Often in life we can break down our decisions to fall within 2 distinct categories: Logical and emotional. When we employ logic, we engage in critical thinking, exercise patience, objectively weigh evidence, and tamp down our feelings that might get in the way of sound decision making. Conversely, when we are emotional, we ignore logic and instead “go with our gut,” or just think and behave by feel. Both logic and emotion have their place within the human experience, but when improving mental toughness the key is to stay in balance and not make logical/emotional decisions disproportionate to what makes sense. For example, using logic all the time may steal from those exciting, spontaneous moments in life, while working regularly from an emotional mindset can lead to regrettable, not-well-thought decisions that actually create and/or compound problems.
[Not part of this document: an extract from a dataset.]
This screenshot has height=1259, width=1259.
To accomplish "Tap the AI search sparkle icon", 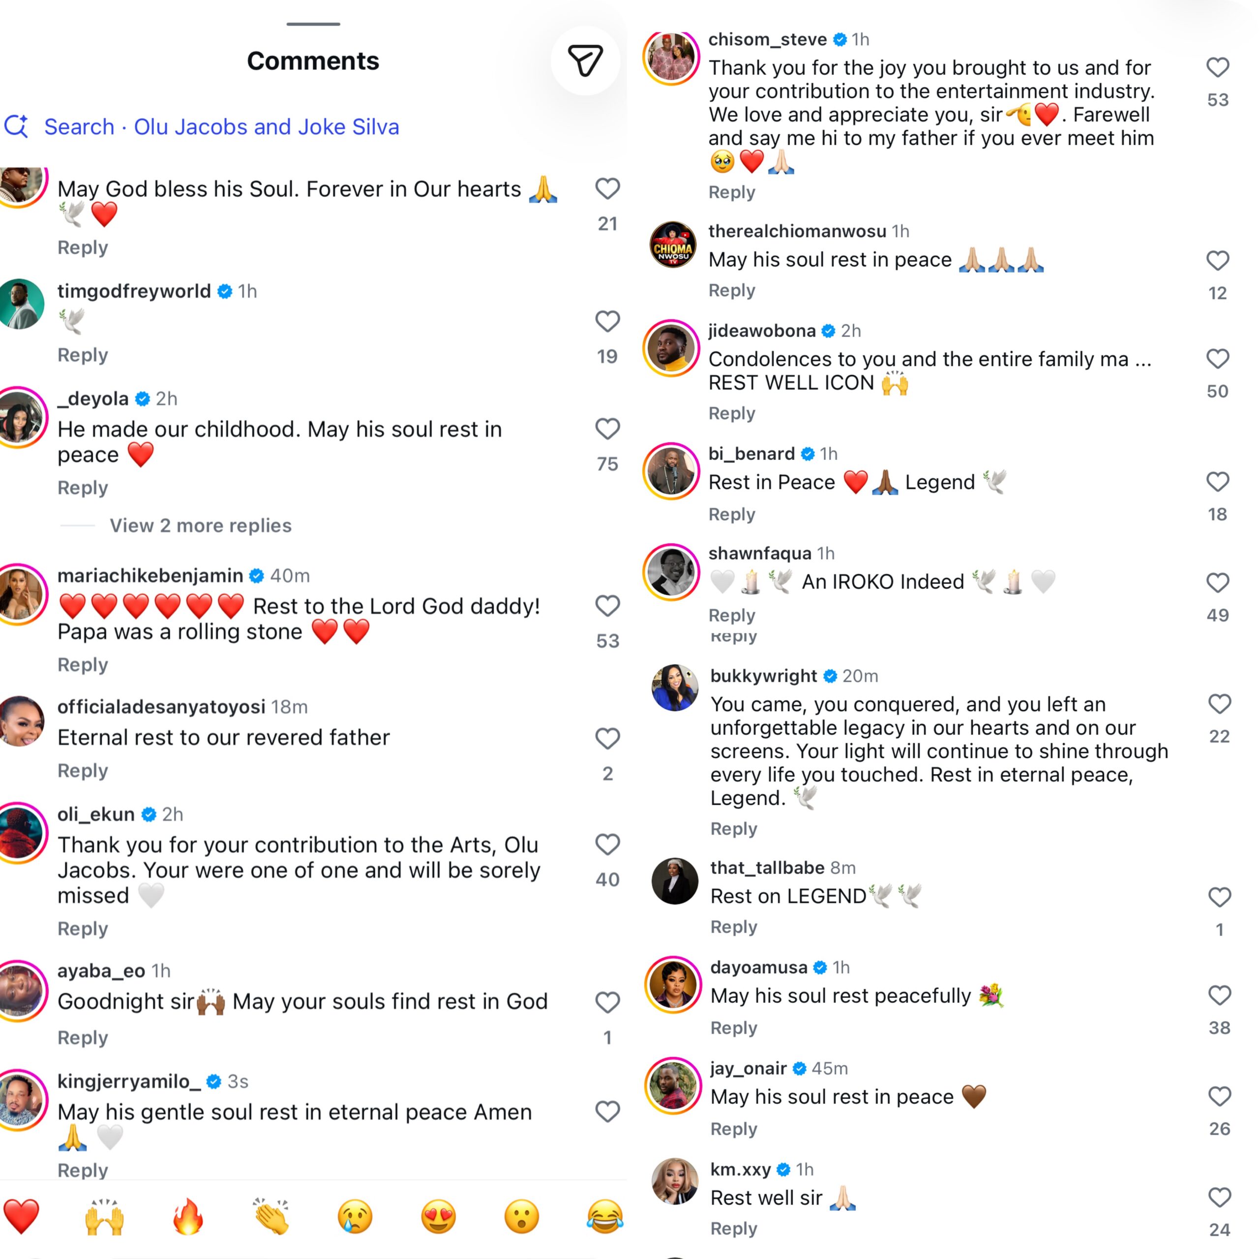I will point(16,126).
The human continuum of logic and emotion
Logic and emotion are on opposite sides of the continuum, meaning that we cannot experience both at the same exact time, and that we tip in the direction of one over the other at any given point in the day. For example, you might begin your day with an emotional decision by purchasing the latest fancy coffee drink at Starbucks — even though you do not welcome the extra calories. Later in the day you might use your logical brain to work through upcoming weekend plans that include various scheduling and logistical challenges. Generally speaking, there is a time and place for both logic and emotion to be employed, and when we get it right good things usually follow. The problem, however, is when we employ the wrong mindset for the situation.
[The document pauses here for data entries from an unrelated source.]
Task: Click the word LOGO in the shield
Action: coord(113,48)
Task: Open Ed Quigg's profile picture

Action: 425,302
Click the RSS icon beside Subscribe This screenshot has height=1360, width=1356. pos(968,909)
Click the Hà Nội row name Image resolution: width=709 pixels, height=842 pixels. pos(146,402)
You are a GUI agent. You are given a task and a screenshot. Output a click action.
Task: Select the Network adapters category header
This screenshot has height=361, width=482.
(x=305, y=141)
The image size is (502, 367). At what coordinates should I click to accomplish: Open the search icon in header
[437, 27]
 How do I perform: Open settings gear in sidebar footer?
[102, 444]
When we examine mental toughness in sports, most of the time the focus is on learning ways to control emotions and keep them in check. In fact, mentally tough athletes tend to stay even keel because they have learned techniques to keep emotions in check after they make a mistake, get called for a foul, and experience any kind of failure while competing. The “highs” never get too high, and the “lows” never get too low, allowing mentally strong athletes to synchronize their minds and bodies and coordinate muscle-memory movements for success.
The negative impact of uncontrolled emotions
Athletes who allow their emotions to regularly interfere with what they are doing on the field almost always fail to live up to their potential for an number of reasons. First, the emotional roller coaster they experience disrupts the natural rhythm athletes need to perform because breathing becomes irregular, muscles tighten, and anxiety takes over. Athletes also lose their focus when emotions emerge, as attention redirects toward something irrelevant (the last bad play), instead of what is relevant (the next play coming up). And finally, emotional outbursts lead to inconsistent play, and that leads to a decrease in self-confidence — resulting in greater anxiety and less on-field success.
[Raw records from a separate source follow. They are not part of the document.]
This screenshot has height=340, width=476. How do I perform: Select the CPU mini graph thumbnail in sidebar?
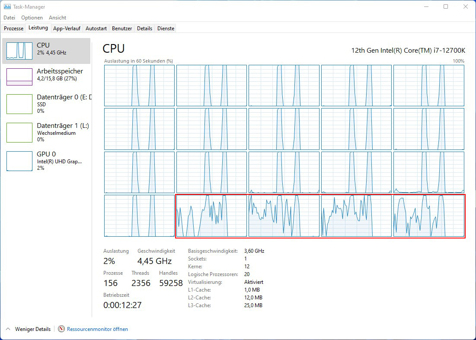tap(19, 51)
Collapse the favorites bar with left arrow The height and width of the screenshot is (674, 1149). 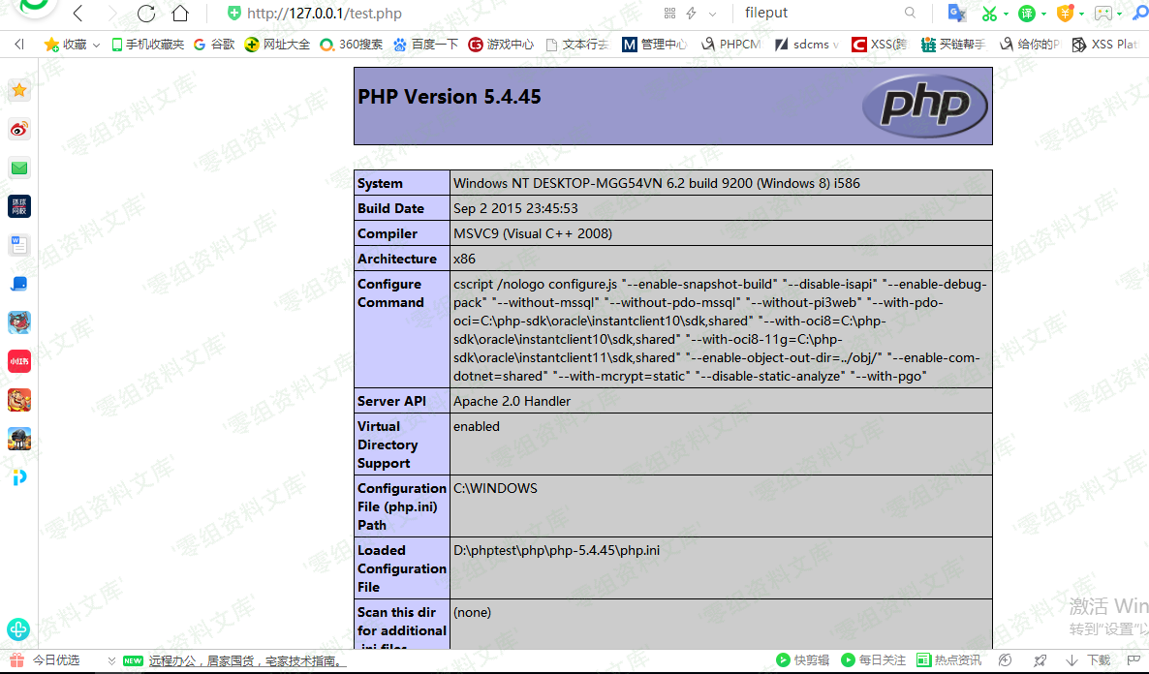[x=19, y=45]
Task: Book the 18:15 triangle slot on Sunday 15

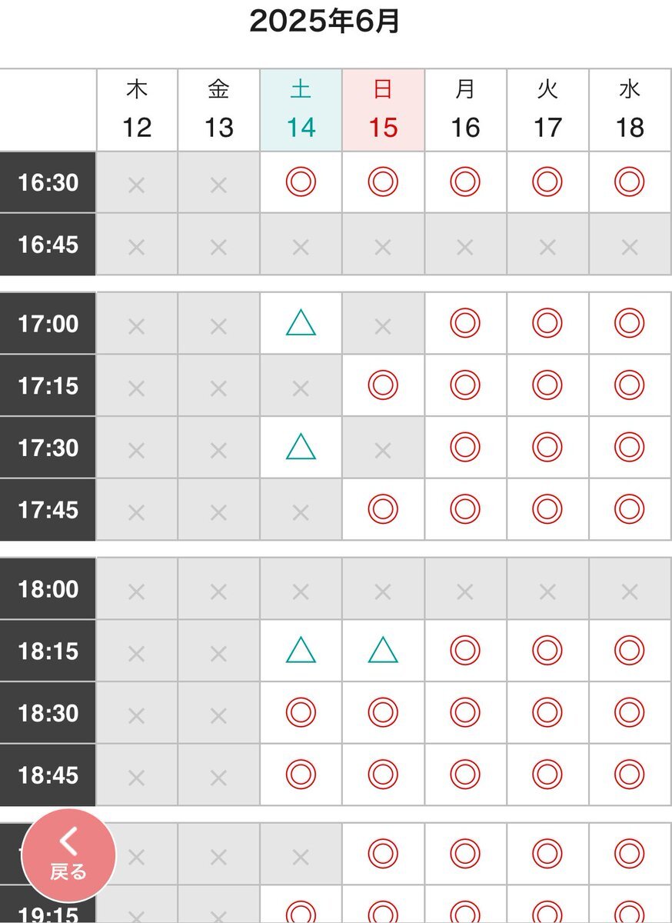Action: tap(383, 651)
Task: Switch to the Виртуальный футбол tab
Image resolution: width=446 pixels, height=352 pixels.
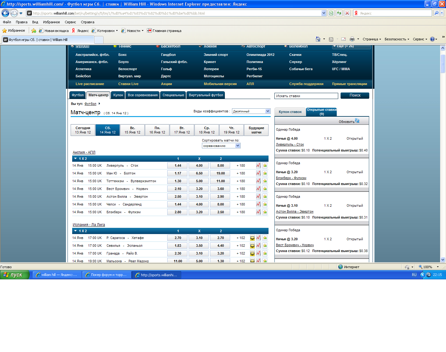Action: click(x=206, y=95)
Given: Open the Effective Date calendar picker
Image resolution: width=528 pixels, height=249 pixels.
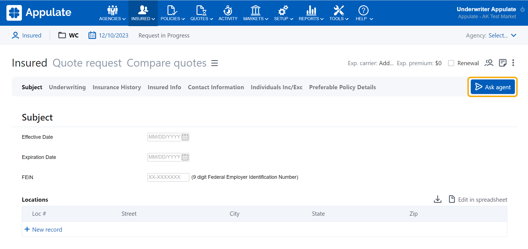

When we talk about mental toughness, we are referring to the ability to moderate emotional and logical thinking and apply each at the appropriate time. For example, it makes sense for an athlete to engage in logical thinking when trying to work through a tough game that requires offensive and defensive strategies and techniques. In football, players have to know their role with each new play, including where to go and who to block. Players also have to be disciplined to not jump off-sides, and to keep emotions in check for when a penalty is called against them. While logical thinking is needed to execute plays successfully, emotions are important in sport at the right time. For example, football players should enjoy the emotions associated with lead changes, big plays, and picking up momentum after stopping the opposing team. These emotions experienced can trigger all kinds of great things, including a positive attitude, more confidence, and greater resiliency when things don’t go well. As you can see both logic and emotions are important, the real challenge is learning when to engage in logical and emotional thinking.
Unlike robots, human beings have the capacity to both think and feel, allowing us to use logic when we need to problem-solve, and emotions when feeling the effects of a specific outcome. Athletes who learn how to regulate the times in which they use logic and emotion develop a high degree of mental toughness, and this mindset in turn allows them to play consistently and at their highest levels. Developing mental toughness is a skill that can be learned and improved upon, and is arguably just as important as any sport skill an athlete will ever develop.